Collect every line of the data below that contains the string "Switch". Case counts.

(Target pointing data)
════════

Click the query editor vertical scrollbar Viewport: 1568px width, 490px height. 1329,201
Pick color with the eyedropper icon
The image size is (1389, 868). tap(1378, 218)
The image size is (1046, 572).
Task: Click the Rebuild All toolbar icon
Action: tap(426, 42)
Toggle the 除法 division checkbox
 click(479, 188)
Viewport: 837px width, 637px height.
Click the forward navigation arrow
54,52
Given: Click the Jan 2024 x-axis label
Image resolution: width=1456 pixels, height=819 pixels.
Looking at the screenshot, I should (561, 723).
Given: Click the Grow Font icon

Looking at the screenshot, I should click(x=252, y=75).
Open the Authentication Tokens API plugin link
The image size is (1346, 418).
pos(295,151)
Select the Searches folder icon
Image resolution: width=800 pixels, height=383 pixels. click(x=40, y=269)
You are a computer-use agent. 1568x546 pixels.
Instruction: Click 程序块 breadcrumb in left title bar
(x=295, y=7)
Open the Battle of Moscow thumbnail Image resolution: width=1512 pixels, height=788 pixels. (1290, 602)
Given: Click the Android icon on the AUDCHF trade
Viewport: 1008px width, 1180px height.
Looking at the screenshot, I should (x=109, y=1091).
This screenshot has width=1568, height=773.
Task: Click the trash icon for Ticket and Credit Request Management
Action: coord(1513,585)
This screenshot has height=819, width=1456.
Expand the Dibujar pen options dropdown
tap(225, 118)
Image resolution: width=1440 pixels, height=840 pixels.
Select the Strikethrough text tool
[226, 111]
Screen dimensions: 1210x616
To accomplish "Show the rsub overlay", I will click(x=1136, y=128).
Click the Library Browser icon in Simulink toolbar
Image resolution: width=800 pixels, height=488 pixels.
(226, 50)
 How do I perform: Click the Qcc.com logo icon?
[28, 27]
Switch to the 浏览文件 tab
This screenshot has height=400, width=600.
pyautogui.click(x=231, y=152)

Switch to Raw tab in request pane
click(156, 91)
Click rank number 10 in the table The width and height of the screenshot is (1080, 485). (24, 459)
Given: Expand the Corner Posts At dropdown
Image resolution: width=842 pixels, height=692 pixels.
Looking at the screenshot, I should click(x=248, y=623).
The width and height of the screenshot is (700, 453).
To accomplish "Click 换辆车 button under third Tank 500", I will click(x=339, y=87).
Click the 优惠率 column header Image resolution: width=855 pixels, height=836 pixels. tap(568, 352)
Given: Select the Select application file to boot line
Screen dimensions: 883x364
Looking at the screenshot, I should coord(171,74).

════════

- **Answer to this exercise**:
Switch to the 浏览文件 tab
Switch to Raw tab in request pane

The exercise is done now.